Fui ao médico que solicitou exames, mas achar um laboratório que atendesse prontamente foi muito difícil. A maioria deles tinha um protocolo que dificultava o acesso e a data disponível era sempre muito para frente. (P38)

Houve participantes que sinalizaram facilidades pelo fato de terem testes pagos e agendados pelas empresas que trabalham, destacando que nos hospitais só estavam sendo testadas as pessoas com maior gravidade:

Liguei para a empresa que trabalho e eles marcaram o teste no meu domicílio. Poder fazer teste em casa sem pagar nada tudo custeado pela empresa, então não tive dificuldades. (P6)

A empresa que eu trabalho pagou pelo teste no particular e o resultado chegou em dois dias por e-mail. Na emergência na qual fui só realizava teste em casos de sintomas mais graves. (P61)

Fiz um teste-PCR embarcado, estar prestando serviço para empresa que fez o teste me facilitou.(P23)

Após a CHD, a formação das classes foi confirmada através da Análise Fatorial de Correspondência (AFC), que recuperou os diferentes vocábulos e posicionou as classes num plano cartesiano, conforme figura 2.

Figura 2 -
Análise Fatorial de Correspondência. Rio de Janeiro, Brasil, 2020

Pela AFC, confirmou-se que as classes possuem vocábulos associados internamente e distintos das outras duas classes, visto que poucas palavras de cada grupo se dispersaram para outros quadrantes. Verifica-se ainda que as palavras mais importantes das classes, com χ2 maiores, aparecem maiores nos seus respectivos quadrantes.

Assim, na classe 1 (vermelha), os termos “sintoma” e “médico” estão em destaque e alocadas com certa proximidade entre si, reafirmando como seu deu o início do itinerário para a confirmação do diagnóstico de Covid-19, porém, muitas das vezes, sem o teste específico, e sim mediante a clínica e exames de imagens, revelando um caminho diferenciado e próprio de 20 participantes.

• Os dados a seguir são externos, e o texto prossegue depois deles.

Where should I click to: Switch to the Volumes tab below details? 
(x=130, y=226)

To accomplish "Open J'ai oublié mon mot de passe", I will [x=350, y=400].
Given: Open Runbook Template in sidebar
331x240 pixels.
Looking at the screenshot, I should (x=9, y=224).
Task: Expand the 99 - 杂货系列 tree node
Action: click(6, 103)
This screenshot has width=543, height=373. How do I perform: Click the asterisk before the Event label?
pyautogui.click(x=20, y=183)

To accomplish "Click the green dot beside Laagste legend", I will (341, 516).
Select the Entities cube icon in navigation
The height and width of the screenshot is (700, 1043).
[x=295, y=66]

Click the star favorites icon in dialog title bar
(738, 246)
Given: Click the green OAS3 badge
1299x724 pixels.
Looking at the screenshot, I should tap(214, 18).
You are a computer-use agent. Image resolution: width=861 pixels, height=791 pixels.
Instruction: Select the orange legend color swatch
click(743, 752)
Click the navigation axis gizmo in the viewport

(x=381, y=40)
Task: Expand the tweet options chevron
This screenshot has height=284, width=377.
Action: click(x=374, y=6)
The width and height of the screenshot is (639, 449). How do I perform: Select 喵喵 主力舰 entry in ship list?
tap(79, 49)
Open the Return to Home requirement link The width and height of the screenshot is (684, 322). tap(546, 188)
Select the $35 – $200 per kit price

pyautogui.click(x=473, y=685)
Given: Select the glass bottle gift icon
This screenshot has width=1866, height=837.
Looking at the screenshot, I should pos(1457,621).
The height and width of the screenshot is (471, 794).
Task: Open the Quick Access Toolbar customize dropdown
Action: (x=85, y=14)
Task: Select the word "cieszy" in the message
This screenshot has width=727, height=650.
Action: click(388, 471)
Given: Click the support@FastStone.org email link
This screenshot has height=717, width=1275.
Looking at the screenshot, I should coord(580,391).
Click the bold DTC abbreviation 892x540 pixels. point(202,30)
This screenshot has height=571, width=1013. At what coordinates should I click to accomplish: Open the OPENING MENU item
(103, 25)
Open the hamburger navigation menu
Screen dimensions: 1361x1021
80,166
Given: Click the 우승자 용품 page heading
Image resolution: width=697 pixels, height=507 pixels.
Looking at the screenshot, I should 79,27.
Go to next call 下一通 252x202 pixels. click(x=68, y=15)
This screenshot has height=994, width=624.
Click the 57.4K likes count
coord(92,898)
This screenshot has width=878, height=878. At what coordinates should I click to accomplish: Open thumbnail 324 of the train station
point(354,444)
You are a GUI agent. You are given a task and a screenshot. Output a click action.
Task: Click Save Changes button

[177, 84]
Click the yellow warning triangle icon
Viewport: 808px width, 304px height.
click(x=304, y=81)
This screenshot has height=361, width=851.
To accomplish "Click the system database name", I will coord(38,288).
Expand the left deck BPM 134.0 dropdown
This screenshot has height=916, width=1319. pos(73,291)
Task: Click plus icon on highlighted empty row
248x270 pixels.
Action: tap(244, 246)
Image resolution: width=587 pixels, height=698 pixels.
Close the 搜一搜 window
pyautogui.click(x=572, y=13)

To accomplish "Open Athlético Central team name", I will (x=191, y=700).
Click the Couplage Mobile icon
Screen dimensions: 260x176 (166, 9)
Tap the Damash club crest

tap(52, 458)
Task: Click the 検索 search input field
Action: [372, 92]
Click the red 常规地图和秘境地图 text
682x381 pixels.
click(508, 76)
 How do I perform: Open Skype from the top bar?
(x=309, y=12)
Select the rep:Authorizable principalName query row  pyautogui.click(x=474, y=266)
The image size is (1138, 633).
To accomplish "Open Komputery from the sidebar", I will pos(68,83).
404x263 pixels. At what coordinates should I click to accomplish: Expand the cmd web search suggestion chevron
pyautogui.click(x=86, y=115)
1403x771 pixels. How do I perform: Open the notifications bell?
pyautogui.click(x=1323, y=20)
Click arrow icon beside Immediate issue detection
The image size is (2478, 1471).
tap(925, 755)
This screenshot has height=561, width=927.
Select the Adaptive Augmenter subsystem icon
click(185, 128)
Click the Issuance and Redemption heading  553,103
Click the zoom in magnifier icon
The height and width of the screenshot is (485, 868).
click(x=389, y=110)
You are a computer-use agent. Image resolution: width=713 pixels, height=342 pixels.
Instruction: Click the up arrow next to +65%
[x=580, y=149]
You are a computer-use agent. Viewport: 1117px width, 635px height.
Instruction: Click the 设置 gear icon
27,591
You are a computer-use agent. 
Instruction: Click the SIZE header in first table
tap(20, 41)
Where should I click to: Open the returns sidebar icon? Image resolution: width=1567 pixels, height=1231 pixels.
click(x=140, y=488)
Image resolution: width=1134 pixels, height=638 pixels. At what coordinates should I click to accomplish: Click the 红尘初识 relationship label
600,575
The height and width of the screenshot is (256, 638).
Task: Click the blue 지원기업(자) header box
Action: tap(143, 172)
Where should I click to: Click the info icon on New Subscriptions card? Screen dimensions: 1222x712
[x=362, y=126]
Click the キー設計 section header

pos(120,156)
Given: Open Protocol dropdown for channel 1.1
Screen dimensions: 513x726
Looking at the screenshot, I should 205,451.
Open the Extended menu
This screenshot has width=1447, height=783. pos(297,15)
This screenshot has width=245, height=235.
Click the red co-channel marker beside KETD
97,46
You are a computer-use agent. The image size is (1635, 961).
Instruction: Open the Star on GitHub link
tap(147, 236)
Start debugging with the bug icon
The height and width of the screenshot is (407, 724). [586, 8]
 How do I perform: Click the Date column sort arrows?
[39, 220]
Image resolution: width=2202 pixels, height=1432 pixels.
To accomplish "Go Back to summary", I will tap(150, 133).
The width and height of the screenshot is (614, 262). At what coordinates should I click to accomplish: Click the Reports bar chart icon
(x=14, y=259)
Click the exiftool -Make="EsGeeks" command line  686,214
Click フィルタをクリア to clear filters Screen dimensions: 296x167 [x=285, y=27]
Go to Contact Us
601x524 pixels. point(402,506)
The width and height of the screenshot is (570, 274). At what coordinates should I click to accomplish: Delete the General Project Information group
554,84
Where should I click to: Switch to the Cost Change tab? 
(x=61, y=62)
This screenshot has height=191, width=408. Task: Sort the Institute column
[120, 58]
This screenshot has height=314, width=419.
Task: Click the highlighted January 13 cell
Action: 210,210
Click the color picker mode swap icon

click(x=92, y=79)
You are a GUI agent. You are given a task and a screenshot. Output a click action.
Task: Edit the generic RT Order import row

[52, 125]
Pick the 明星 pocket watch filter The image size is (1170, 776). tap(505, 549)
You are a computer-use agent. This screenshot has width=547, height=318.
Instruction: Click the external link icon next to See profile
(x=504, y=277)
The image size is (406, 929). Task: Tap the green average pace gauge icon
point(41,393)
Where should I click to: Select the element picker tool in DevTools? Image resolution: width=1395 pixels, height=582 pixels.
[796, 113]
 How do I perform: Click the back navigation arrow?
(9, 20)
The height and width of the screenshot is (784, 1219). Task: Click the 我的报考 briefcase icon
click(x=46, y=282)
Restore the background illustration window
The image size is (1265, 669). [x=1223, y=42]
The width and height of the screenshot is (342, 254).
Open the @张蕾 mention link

Na classe 2 (verde), na interpretação dos segmentos de texto associados aos vocábulos presentes na classe, chama atenção a necessidade de buscar diferentes lugares para a confirmação diagnóstica, entre 16 participantes, o que garantiu um contexto semântico muito particular para a formação dessa classe. Vale ressaltar que os termos “ficar”, “demorar” e “retornar” permaneceram mais distantes dos outros no plano cartesiano, sem aproximação com termos de outras classes, indicando sua presença específica nesse contexto semântico, cujos segmentos textuais referiam-se essencialmente às demoras e às idas e vindas nesse percurso.

Por fim, na classe 3 (azul) as palavras “laboratório” e “particular” também estão em destaque no plano cartesiano, o que corrobora com os achados referentes no que tange a realização de teste específico para Covid-19, entre 45 indivíduos. Contudo ressalta-se que, em muitas situações, a realização do exame foi por meios próprios, resultando na criação de uma classe específica e distinta das outras, e demonstrando um itinerário diferenciado de outras pessoas.

DISCUSSÃO

Os resultados evidenciaram que os primeiros sinais e sintomas da Covid-19, bem como a persistência destes, determinaram a busca por atendimento médico, nos serviços de saúde, para a confirmação diagnóstica da doença, sendo este, o início do itinerário terapêutico.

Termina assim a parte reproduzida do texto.